“The homeless are still the priority, but each and every visitor to the Wellspring is an individual, with their own history and their own needs.”

Mr Andrew Ayres

Chairman

Every single person who suffers homelessness is an individual with an individual set of circumstances and needs. At The Wellspring we assess each and every case of homelessness. Over many years The Wellspring has built up a knowledge base of different ways of tackling homelessness and its root causes.

Homelessness has been increasing in Stockport every year for the last 10 years and we don’t envisage things changing anytime soon as further cuts to services and benefit reforms impact on people.

We are constantly looking at ways to improve and develop our services to offer a better service to anyone who finds themselves homeless or at risk of homelessness. The Wellspring is open 365 days a year and the staff team are always available and willing to support anyone with any issue.

Wellspring project staff offer a support planning service to everyone who is homeless. This is basically a tick list of what needs to be done by an individual to get back in to housing. We can then break each step down and set targets to tick each step off. The more an individual does to address their homelessness then the more chance they have of getting off the streets quickly.

What causes homelessness?

Some people become homeless for absolutely no fault of their own, for other people homelessness is the result of their own poor choices. People are exactly that, people.
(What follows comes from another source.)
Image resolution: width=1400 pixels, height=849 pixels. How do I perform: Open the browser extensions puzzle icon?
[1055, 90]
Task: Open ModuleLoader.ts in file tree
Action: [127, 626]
People make mistakes and poor choices and sometimes everyone needs to gain some positive direction to rebuild and undo damage that has been done by the poor choices we have made in the past.

Homelessness is a symptom of something else, it is the result of an individual mixture of many things, each case that we come across is different in some way. Many different things can cause homelessness.

Relationship breakdown tends to be one of the most common causes. But welfare cuts, financial hardship, unemployment, benefit changes, addictions, compulsions, criminality and behaviour can all be contributing factors, along with many others.

Do you need our help?

some stories

  • I want to be free from this life. In the picture the handcuffs are beginning to come off. I have started to make better choices to be free of my old life, of prison and drugs. One day, when my children are old enough to come and find me I want to be clean from drugs and be able to explain to them what I’ve been through. I want a better life for them and for myself. I want a brighter future.

    Angel Delight
  • My art is important to me, it feeds my life.

    Bowden Wilde
  • I wanted to bring my dogs into my picture because my dogs Toby and Sindy, are my life. They sleep with me, they have a bath with me and sit on my knee when I’m watching telly. I decided to collect things from around my flat to put in the picture as well, it’s like bits and pieces from my life.

    Darren Jones
  • Coming here and going to church give me strenght. Wellspring is a comfort to me as I can talk to staff about anything. The staff are wonderfull and doing art work helps me feel more confident.

    Sandra Davies
  • I started coming to The Wellspring in March 2014. I was a broken woman who was physically and emotionally damaged by being in a violent relationship.  The Wellspring has helped me in every aspect of my life. I will always feel indebted to everyone at The Wellspring. Who have supported me on my journey and they still continue today. For all my support I have received I am so grateful for The Wellspring, especially the project workers.

    Jane
  • Making this picture brought back memories of fishing, it`s the only hobby I have. I can’t afford the bait, the licence and everything else. It`s the nearest I`ve got to the real thing for years!

    Ernie
  • I’m a complicated person because of my experiences, if someone was to take the time to figure out the pieces and sort them out they would realise they make quite a pretty picture. It’s also my interests, my skills, everything I do is like a jig- saw. My head’s like a jigsaw at night, creating, putting things together.

    Nathan Sassen
  • When I retired I thought I can’t just sit at home so I’ll try painting again. A friend of mine came here and he told me about the art class at The Wellspring, so I thought I’d give it a go. I’ve been coming here about 4 years now. I come here to paint; I like the atmosphere and the company. You get fed up staying at home.

    Jack Gorton
  • My picture is called The Brighter Side of Life. The past is disappearing, I don’t dwell on the past, what I’ve done, I’ve done. I’ve had one blip since I’ve come out of detox. It took time for me to get my head round the fact I’m not drinking.